Just noticed this post yesterday but was to sleepy to respond with the same reply as @one-eyed-king. Was also missing the point in the 1st read so wanted to sleep on it.

Glad it worked out, but putting one container into a network namespace of VPN one would be my preferred choice as well.

 

[Telos]

I use Gluetun... And in that case the Transmission ports are located under the VPN section, and network_mode: "container: transmission" would be added in the app section, while ditching the network section at the end of your compose.

 

[aratuk]

Congratz!

As an alternative, you could hook containers that depend on the vpn connection into the network namespace of the container that establishes the vpn connection. This way all these containers share the vpn's network interfaces (as in same localhost, same ip for eth0)

Your compose file would need to change like this:

• only the wireguard container needs to declare network and ports
• all containers that hook into the wireguard network interface must use network_mode: service:wireguard
  • network and ports proterty can be removed as they don't make sense anymore

Since the containers hook into the network namespace, there is no need to tinker with iptables.

Thank you for the suggestion!
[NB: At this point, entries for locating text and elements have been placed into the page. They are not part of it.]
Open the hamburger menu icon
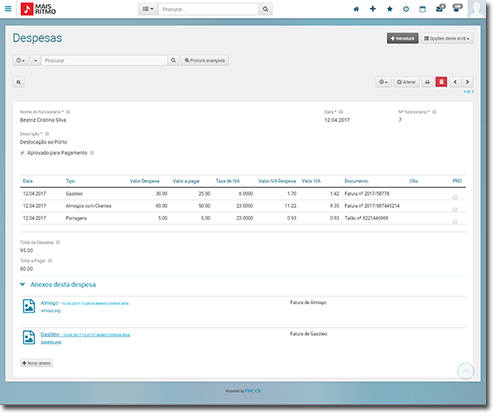Screen dimensions: 496x417 click(8, 9)
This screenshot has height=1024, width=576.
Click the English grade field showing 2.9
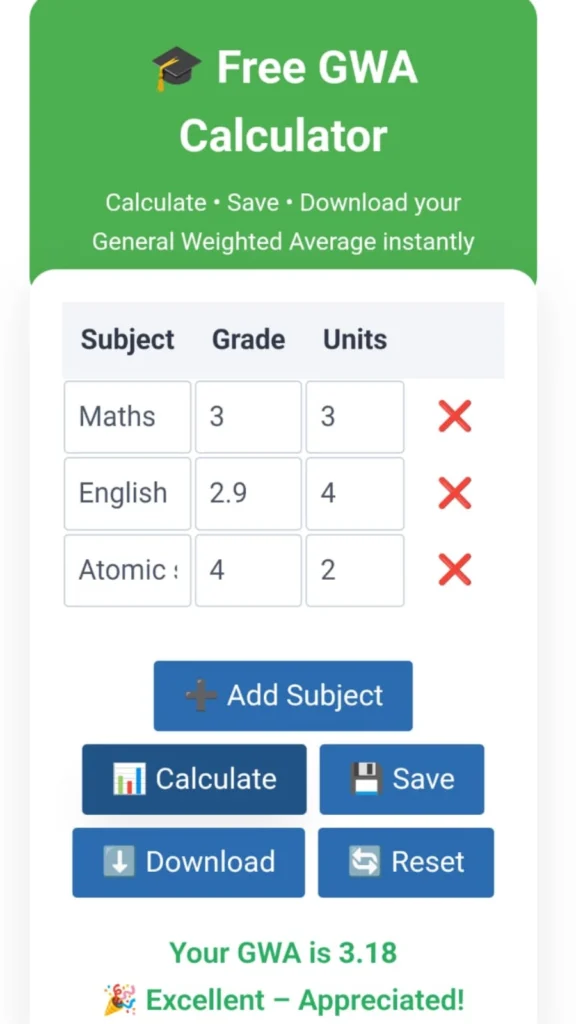pyautogui.click(x=248, y=493)
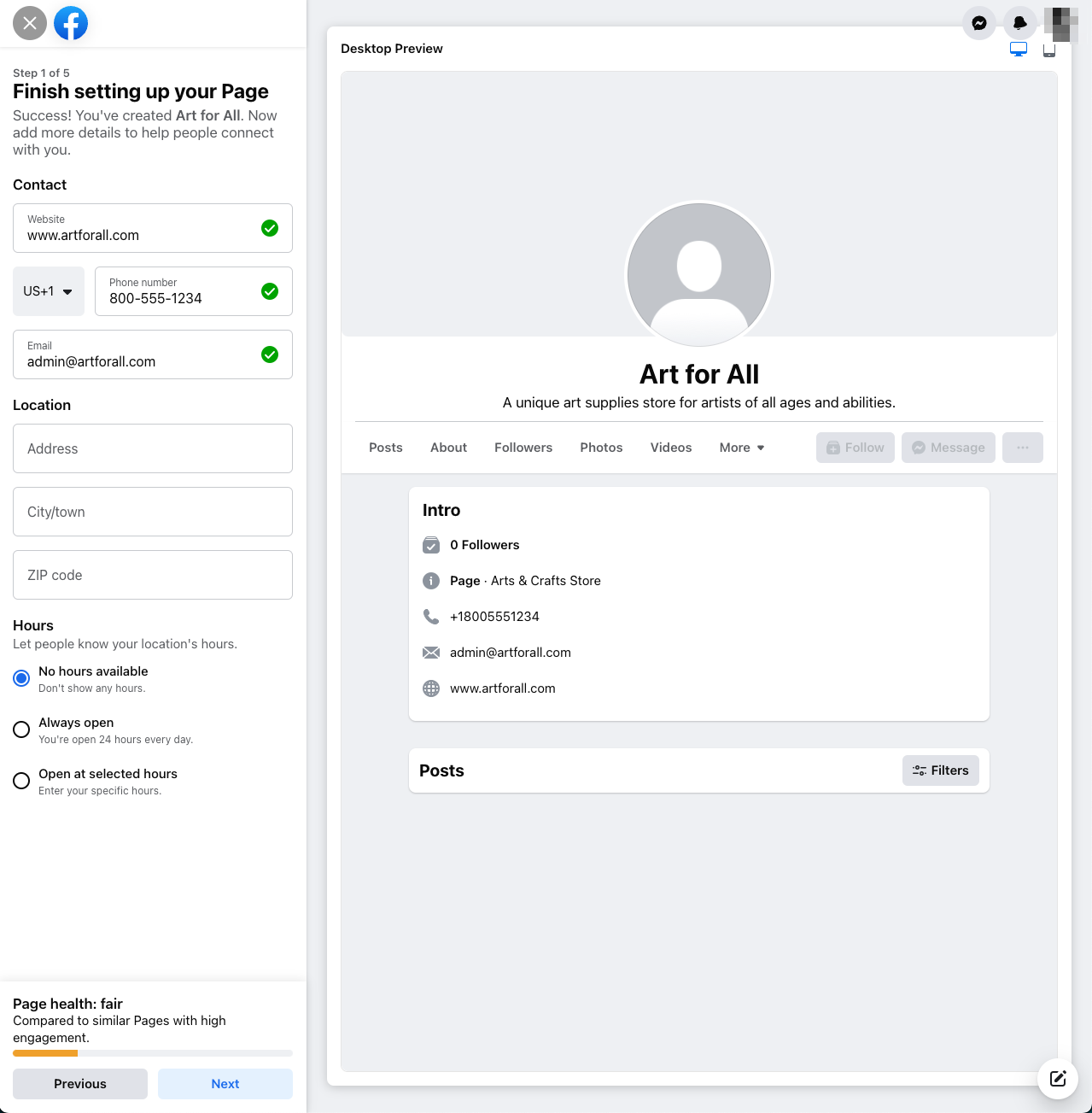Choose Always open for hours
Viewport: 1092px width, 1113px height.
point(21,729)
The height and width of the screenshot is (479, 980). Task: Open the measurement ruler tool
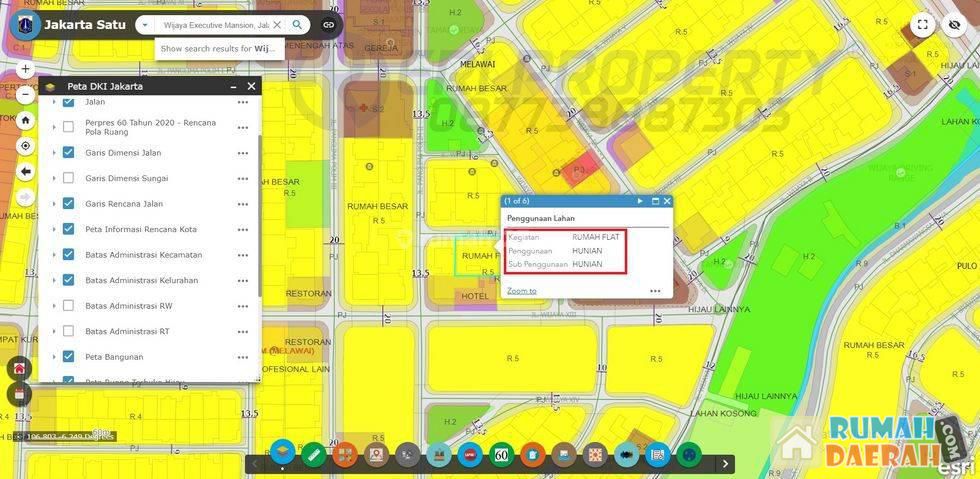click(314, 455)
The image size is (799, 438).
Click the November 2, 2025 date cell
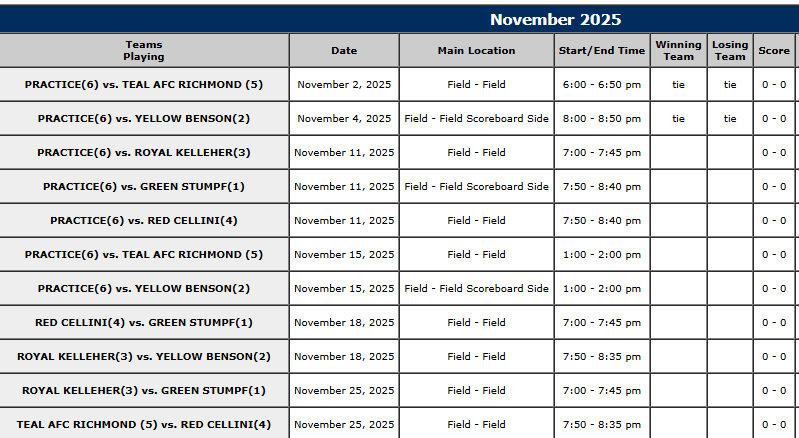344,85
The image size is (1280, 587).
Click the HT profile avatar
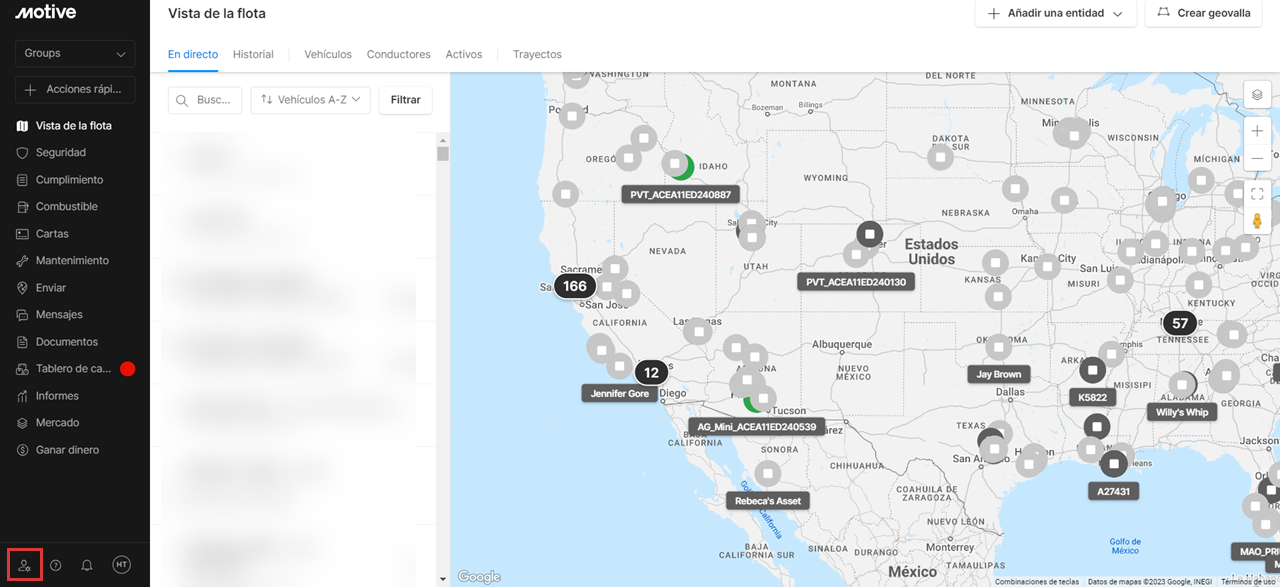(121, 565)
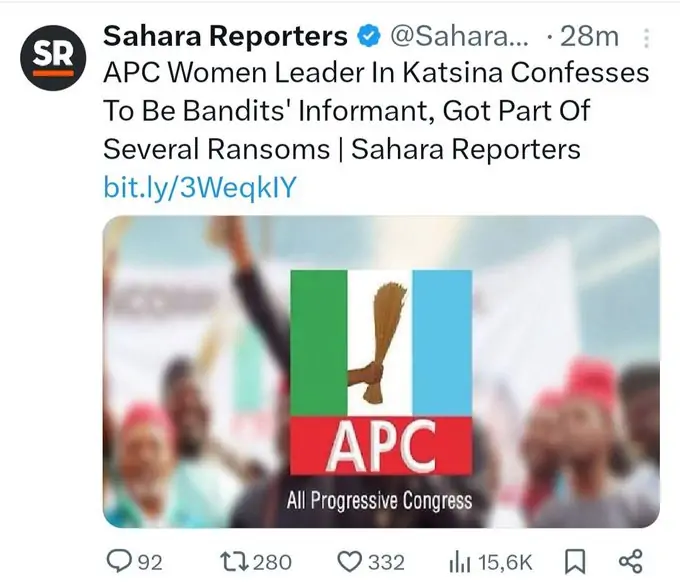The height and width of the screenshot is (584, 680).
Task: Click the All Progressive Congress caption in image
Action: pyautogui.click(x=379, y=499)
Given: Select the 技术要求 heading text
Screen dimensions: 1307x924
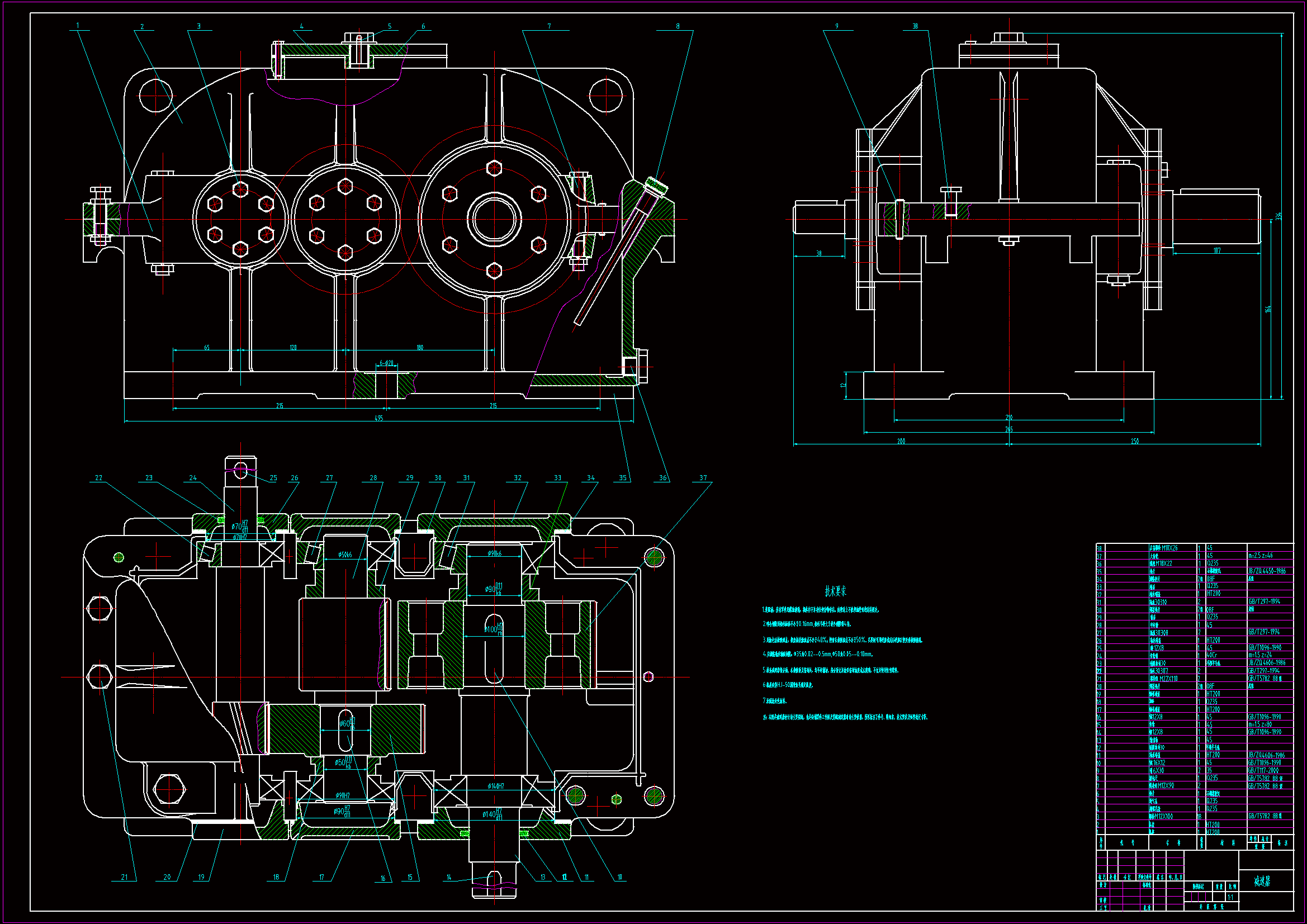Looking at the screenshot, I should pos(835,591).
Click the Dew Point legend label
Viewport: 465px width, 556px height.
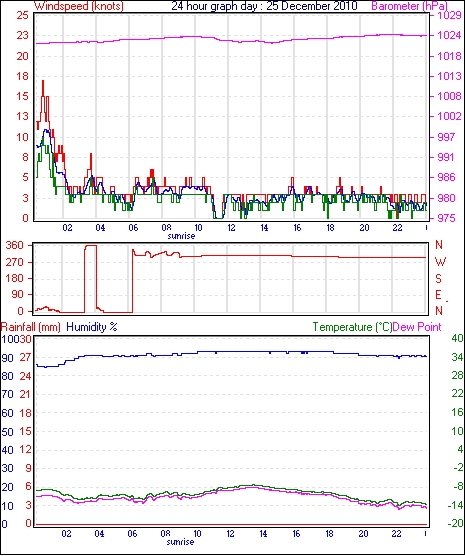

With that approach, how is the Transmission web UI still accessible without exposing a port and instructing the Transmission container not to route local traffic through the Wireguard container, as with ip route add 192.168.1.0/24 via 172.20.0.1?

 

[one-eyed-king]

Like I wrote: the wiregard container needs to publish all ports now, as it's the owner of the network namespace. All other container just hook into it. Whatever ports you published on the other container before, need to move into the ports section of the wiregard container.

 

[aratuk]

Oh, I see! That does appear to be a lot easier. Thanks for your reply!